Long-time volunteer Dennis Drieling wheels into the North Denver Cares (NDC) office to report the pantry floor is cleaned up and ready to go for Thursday morning’s special food distribution for seniors. Another volunteer pops in to report that a minivan with a broken air-conditioning unit is in the parking lot for Decker, a retired mechanic, to look at.
Highlights of a local pantry
According to North Denver Cares Food Pantry director Bryan Decker, six of every 10 NDC clients are currently unemployed.
“We’re not just getting the poor and working poor anymore. We’ve been getting quite a few people who lost their jobs and were making good money. You typically raise your standard of living when you make more so those people are on the edge now. There were two guys in her last week that were [unemployed] engineers and didn’t know how they were going to make it. One’s wife was a schoolteacher who had to cut back her hours to part-time, and he thought they could live off savings for maybe six months. Those sorts of situations are more common lately.”
Bryan and his wife, Marilyn Decker, run the faith-based non-profit pantry, located at 6900 W. 117th Ave., Suite 700-W, in Broomfield, Colo., without paid staff. Yet they and their crew of several hundred volunteers last year distributed 2.1 million pounds of free food to needy individuals and families in Broomfield and Boulder counties. NDC distributed 20 percent more food in the first six months of this year than in 2011, and projects to give out 2.6-3 million pounds of food by the end of 2012. Most of NDC’s food comes from Community Food Share based in nearby Niwot, Colo..

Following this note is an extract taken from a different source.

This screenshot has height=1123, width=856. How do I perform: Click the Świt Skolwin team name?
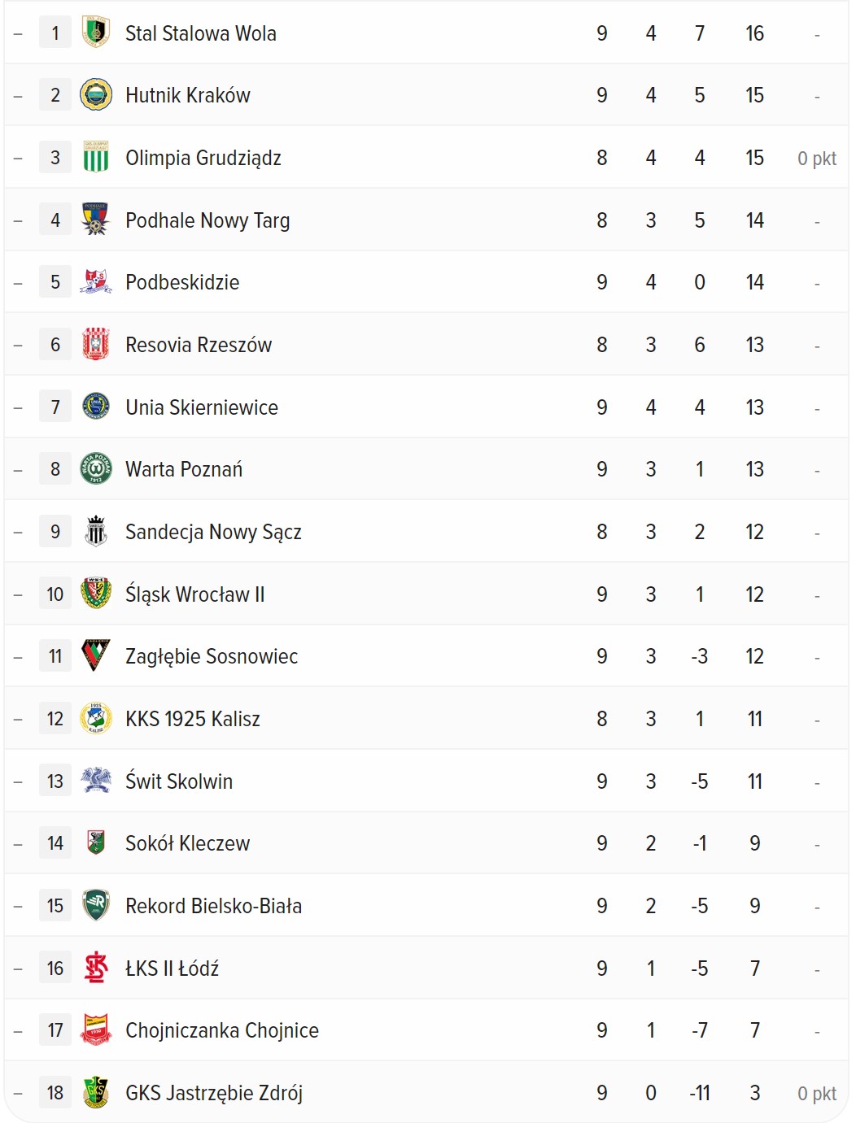click(179, 781)
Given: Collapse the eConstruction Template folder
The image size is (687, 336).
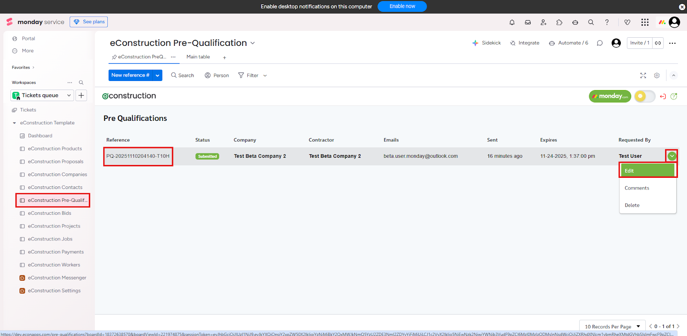Looking at the screenshot, I should coord(14,123).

Despite the increased demand for food and NDC’s corresponding efforts to meet that demand, it made the local newspaper this spring because it lost several key donors and had to pay an increase in rent for its warehouse and distribution center.
“Right now it’s strictly by faith,” Decker says. “I haven’t had 100 percent funding for about five months now. Every month, though, we get money to pay rent and meet our expenses. About half of what we need we get through regular monthly support, and the other half just seems to come in.”

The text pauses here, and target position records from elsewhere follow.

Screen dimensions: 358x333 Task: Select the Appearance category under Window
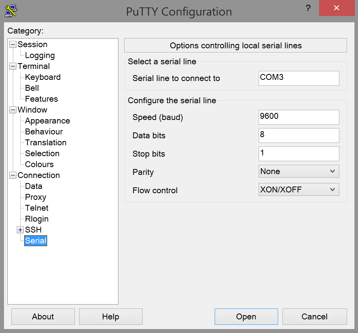(x=47, y=121)
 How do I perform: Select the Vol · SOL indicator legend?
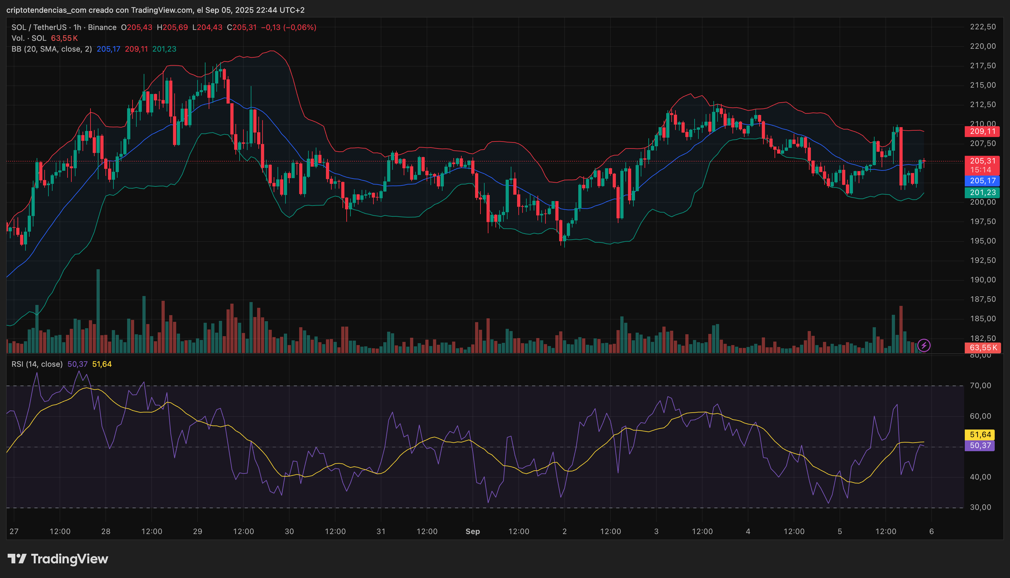(x=29, y=39)
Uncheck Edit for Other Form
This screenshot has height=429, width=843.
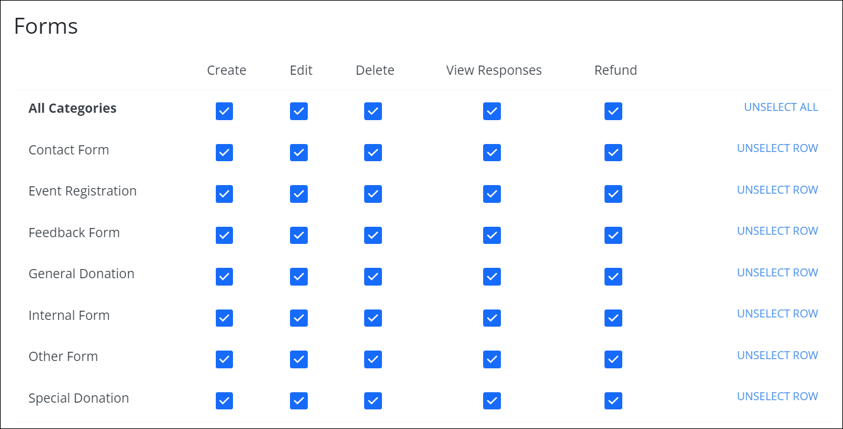pyautogui.click(x=299, y=359)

NDC has to pay $3,300 per month for its rent and utilities, and about $1,000 per month to fuel, maintain and license its four loading trucks.

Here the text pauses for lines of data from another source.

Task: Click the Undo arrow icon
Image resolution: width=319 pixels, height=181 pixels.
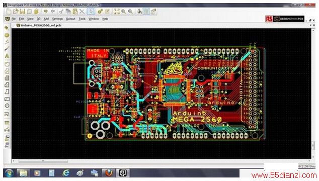Action: click(x=45, y=12)
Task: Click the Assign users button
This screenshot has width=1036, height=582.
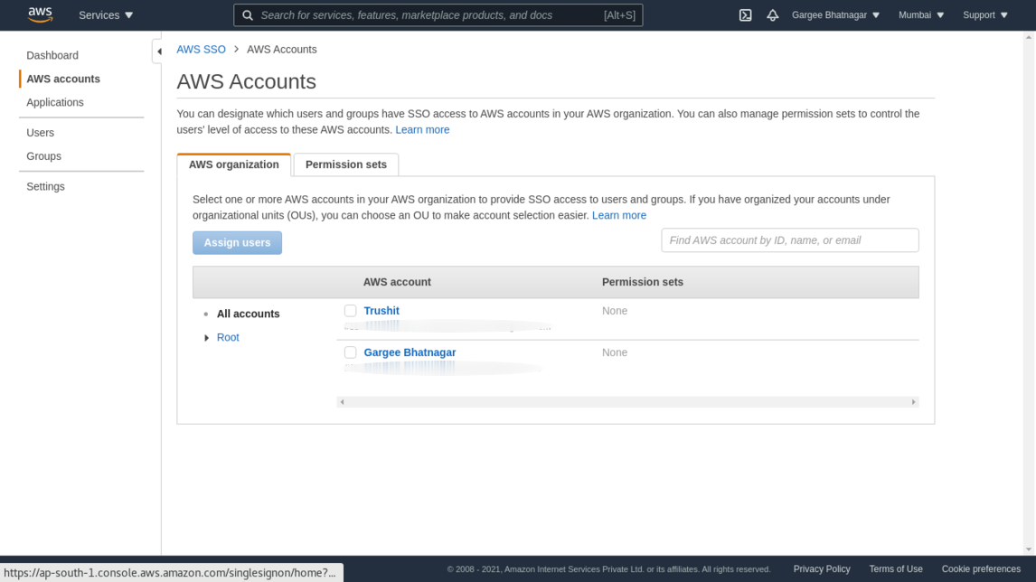Action: tap(237, 242)
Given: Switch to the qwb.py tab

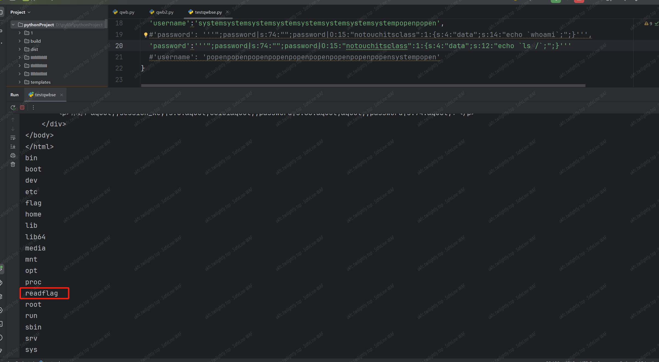Looking at the screenshot, I should pos(124,12).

“I’ve pretty much turned into a scrounger,” Decker says, noting that due to NDC’s lack of overall funding he relies more on finding free donations of surplus supplies than in the past.
He is optimistic about NDC’s two pending grant applications, one of which has the potential to help fund the pantry for two years. In addition to the support of several local churches, approximately half of NDC’s current financial backing comes from individuals and businesses.
Most pantries, including NDC and its relatively smaller local counterpart operated by Broomfield FISH, by necessity restrict their clientele to nearby residents, so the threat to NDC’s financial stability is also a threat to the food security of its clients.
Similar scenarios are being replayed in communities across the region and the country, such as in Black Hawk County, Iowa, where a survey of not-for-profits found widespread anxiety about the current “funding climate.”
This less-than-ideal climate threatens veteran agencies like NDC, as well as startups like Medical Respite Boulder, an effort begun in the spring of 2011 to provide home-type care for sick or injured people who are homeless in Boulder, Colo. Last October, Medical Respite Boulder went on hiatus due in part to lack of funding.
The non-profit funding crunch has been a major theme of recent industry reports such as “The Quiet Crisis” by Civic Enterprises and the Democratic Leadership Council, and the 2011 State of the Sector Survey by the Nonprofit Finance Fund, but it’s also widespread enough to garner coverage from CNN, the Huffington Post and the San Francisco Chronicle.
In the meantime, people like Bryan Decker continue their work. And when the phone at NDC rings again, he still answers, “North Denver Cares Food Pantry, this is Bryan.”